One common explanation given for this purported phenomenon is that contact with the food causes steel blades to corrode and leave brown residue on on the food. Ceramic does not corrode, so it cannot cause food to turn brown for this reason. The video I linked to mentions “ion transfer” as the mechanism of browning. I don’t know what that is, but its predictions are basically the same as the corrosion mechanism.
I have written before about one factor that makes food turn brown (here and here). You will understand this post better if you read my previous ones, but I will summarize them briefly in case you’re short on time: When a fruit or vegetable is damaged (either by cutting or bruising), it produces a brown substance that prevents bacterial infection. This process is triggered by exposure to atmospheric oxygen.

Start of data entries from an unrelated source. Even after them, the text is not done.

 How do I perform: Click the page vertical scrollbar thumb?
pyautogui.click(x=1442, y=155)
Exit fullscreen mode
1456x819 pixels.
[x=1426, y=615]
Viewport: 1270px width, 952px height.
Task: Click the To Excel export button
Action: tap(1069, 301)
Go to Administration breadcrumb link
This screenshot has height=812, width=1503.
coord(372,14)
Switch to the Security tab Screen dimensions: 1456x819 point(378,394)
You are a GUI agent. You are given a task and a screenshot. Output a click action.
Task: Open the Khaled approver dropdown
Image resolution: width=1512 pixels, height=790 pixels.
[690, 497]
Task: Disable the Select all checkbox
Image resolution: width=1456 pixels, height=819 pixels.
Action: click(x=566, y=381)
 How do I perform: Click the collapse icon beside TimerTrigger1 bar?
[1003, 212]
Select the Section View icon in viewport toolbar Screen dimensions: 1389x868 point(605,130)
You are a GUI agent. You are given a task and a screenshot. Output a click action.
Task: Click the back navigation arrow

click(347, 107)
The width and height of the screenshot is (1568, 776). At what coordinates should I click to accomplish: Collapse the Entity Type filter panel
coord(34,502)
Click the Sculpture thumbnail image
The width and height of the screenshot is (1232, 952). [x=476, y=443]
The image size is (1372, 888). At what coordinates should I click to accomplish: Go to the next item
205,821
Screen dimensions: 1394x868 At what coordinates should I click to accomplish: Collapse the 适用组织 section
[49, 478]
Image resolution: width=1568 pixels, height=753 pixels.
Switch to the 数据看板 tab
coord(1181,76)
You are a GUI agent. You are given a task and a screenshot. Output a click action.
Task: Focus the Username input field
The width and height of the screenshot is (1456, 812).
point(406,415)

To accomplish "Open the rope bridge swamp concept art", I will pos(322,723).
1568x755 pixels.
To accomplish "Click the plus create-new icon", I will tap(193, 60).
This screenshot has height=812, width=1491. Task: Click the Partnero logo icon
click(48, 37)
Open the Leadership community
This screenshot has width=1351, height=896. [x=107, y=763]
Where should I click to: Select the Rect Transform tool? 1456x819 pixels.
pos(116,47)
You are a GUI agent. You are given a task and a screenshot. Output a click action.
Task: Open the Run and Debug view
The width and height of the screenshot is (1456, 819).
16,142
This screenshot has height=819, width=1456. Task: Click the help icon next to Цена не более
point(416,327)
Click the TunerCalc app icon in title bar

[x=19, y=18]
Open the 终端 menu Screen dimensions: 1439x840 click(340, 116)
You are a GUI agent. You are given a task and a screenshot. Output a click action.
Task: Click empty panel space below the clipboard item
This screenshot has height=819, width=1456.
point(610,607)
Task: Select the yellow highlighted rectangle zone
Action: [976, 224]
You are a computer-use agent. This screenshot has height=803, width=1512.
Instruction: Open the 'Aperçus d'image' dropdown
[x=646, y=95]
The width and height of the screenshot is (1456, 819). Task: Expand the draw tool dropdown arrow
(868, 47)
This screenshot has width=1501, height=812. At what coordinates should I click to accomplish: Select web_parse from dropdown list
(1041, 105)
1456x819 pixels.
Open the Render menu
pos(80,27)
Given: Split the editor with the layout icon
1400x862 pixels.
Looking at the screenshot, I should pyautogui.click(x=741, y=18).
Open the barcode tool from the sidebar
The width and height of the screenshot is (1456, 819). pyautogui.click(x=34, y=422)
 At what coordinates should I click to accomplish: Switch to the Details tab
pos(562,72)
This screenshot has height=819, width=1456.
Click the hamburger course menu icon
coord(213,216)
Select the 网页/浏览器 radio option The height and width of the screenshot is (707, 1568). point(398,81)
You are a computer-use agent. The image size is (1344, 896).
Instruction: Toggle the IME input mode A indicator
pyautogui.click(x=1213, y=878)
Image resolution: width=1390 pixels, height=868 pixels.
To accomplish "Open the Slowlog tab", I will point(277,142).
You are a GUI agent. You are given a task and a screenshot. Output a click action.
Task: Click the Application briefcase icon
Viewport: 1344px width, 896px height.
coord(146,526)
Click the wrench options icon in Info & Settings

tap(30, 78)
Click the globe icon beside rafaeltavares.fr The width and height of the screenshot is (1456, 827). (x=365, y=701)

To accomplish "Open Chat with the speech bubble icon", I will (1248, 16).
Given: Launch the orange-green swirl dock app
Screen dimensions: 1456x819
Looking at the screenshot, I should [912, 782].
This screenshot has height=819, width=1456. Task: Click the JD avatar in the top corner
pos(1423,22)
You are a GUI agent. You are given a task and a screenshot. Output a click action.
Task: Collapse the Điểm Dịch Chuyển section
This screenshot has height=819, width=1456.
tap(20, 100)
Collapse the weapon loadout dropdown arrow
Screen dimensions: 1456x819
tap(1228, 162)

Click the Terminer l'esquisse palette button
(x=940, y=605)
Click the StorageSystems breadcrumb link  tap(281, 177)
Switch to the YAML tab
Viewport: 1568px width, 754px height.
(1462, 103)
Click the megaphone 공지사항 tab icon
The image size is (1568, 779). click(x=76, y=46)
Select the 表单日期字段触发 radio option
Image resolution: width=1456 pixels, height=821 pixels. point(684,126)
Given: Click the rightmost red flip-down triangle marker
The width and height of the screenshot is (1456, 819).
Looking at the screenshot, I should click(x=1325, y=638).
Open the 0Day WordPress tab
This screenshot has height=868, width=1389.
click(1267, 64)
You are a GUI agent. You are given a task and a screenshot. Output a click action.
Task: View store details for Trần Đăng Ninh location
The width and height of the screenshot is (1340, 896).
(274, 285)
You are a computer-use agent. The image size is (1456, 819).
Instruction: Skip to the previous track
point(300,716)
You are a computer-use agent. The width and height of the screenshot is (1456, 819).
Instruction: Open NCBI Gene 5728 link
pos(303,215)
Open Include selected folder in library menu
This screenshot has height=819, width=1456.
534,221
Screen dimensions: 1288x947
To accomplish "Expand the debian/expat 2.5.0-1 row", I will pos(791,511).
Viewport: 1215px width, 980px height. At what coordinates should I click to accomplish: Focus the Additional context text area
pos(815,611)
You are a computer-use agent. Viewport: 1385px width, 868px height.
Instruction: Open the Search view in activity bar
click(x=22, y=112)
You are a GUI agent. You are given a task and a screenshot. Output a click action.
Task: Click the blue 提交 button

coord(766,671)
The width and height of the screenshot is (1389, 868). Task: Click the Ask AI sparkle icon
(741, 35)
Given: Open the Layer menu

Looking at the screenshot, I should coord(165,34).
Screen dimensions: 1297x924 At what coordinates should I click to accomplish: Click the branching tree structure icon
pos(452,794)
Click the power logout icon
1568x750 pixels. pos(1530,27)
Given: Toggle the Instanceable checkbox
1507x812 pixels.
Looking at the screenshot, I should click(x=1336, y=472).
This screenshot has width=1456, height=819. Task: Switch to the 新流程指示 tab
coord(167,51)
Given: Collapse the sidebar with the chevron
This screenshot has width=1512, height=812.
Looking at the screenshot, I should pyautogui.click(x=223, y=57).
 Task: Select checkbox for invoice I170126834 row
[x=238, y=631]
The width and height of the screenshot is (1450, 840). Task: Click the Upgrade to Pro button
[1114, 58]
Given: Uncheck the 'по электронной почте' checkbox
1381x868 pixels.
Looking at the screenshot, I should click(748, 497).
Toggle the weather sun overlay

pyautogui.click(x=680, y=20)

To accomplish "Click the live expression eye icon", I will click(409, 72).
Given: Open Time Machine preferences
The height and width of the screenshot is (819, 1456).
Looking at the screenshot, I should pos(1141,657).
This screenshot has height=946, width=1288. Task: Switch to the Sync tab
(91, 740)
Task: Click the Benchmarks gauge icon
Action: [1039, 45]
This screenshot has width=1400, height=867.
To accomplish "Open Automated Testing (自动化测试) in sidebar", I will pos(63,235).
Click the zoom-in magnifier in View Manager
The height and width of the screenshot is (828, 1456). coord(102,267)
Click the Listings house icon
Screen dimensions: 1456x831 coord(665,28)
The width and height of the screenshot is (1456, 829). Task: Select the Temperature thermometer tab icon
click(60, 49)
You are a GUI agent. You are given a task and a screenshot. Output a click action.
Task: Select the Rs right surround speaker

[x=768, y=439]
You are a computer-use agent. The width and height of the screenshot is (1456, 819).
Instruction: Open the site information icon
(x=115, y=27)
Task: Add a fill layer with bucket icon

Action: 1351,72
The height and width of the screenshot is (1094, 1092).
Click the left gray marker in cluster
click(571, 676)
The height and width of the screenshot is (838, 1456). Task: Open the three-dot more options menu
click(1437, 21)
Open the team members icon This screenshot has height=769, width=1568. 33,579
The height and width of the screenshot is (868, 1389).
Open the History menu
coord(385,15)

But let’s pretend for a minute that we don’t know anything about enzymatic browning. What we think will happen will only get us so far — let’s do some science and see what actually happens.
If the stories are true — that food will turn brown faster with steel blades because of the corrosion of the steel — then a blade made of non-stainless steel will cause a stronger effect of food browning than a blade made of stainless steel, and both steel blades will cause a stronger effect of food browning than a blade made of ceramic.
I will use three paring knives in this experiment:
Top: The ceramic knife that was given to me. There are no markings on the blade and I threw away the package, so I have no idea what brand it is, but I know it was made in China. I’m pretty sure it is made of zirconium dioxide.
Middle: This is a handmade knife made of 52100 steel. This steel has no corrosion resistance to speak of.
Bottom: A J.A. Henckels Zwillinge Pro S paring knife. The steel is X50CrMoV15. It is very resistant to rust and other corrosion.
I have selected three foods to test these knives on: apples, potatoes and onions. I have already discussed the process of browning in apples and potatoes, so they will be good for this experiment. The naturally-occurring chemicals in onions can be corrosive to steel, so this is another good food to use in this experiment. I cut each of these three foods with each of the three knives to see what would happen.
Here is the initial setup for this experiment. The column on the left was cut only by the ceramic knife, the column in the middle was cut only by the non-stainless steel knife, and the column on the right was cut only with the stainless steel knife:
After four hours, not much has happened. There is a little bit of browning in the apples, but nothing in the potatoes or onions:
After a total of six hours, the apples are continuing to brown, but the potatoes and onions don’t look any different:
After a total of nine hours, all of the potatoes are starting to brown very slightly:
Twenty four hours into this experiment, the apples and potatoes are quite brown and dried up. The onions have dried a little bit but haven’t changed color:
At the end of the experiment, and at each documented time, there is no discernible difference in brownness between the foods cut with the ceramic, stainless, or non-stainless blades.
The point of this is not just to test this particular claim, but that it can be very easy to test claims that people make. While this particular claim turned out to be false, other claims are true. The purpose of science is not to find a particular answer, but to find out what the correct answer is.
This experiment also highlights the importance of comparing different experimental conditions. A poor way to test this claim would have been to cut food only with a ceramic knife and to leave it out. I am used to potatoes turning brown in just a couple of hours, but in this experiment they were still white after nine hours. (It was fairly cold in my kitchen when I did this experiment which probably explains why it took so long for the potatoes to turn brown.) If I had only used potatoes and only cut them with a ceramic knife, I might have incorrectly concluded after nine hours that the ceramic knife prevented the browning. But by comparing the three knives simultaneously, I found that the potatoes all took longer than I expected to turn brown and not just the one I cut with the ceramic blade.
A scientist doesn’t have to be someone with a fancy degree working in a laboratory. A scientist is just someone who makes discoveries about the world using the scientific method. Go be a scientist.